* _Brief_
Find every line in the records below that holds the word "target", and copy each one.

++++++++++

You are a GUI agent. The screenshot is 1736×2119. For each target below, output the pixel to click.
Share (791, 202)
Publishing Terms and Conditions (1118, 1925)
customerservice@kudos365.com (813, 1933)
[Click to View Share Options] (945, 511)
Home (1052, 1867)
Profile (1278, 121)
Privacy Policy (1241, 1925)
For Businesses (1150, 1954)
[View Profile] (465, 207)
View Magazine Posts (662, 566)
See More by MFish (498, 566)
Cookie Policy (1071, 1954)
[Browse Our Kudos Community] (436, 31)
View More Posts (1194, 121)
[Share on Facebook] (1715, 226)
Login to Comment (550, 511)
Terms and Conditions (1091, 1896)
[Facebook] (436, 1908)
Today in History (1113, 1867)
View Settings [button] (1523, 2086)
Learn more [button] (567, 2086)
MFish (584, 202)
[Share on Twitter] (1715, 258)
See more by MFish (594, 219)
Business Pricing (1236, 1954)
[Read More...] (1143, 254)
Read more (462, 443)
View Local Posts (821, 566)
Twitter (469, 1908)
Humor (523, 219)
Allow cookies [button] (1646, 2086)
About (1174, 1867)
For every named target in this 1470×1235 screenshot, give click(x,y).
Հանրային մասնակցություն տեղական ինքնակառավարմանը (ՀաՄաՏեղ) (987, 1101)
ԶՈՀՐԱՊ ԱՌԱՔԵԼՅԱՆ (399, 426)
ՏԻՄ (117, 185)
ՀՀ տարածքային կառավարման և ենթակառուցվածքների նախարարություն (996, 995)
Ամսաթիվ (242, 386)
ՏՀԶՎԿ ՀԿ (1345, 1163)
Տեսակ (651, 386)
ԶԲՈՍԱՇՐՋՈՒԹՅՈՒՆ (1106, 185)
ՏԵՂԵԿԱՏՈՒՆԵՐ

++++++++++

* _Answer box_
You are a GUI agent. The screenshot is 1736×2119. For each target below, output the pixel to click.
For every named target in this 1470×1235 screenshot, give click(x,y).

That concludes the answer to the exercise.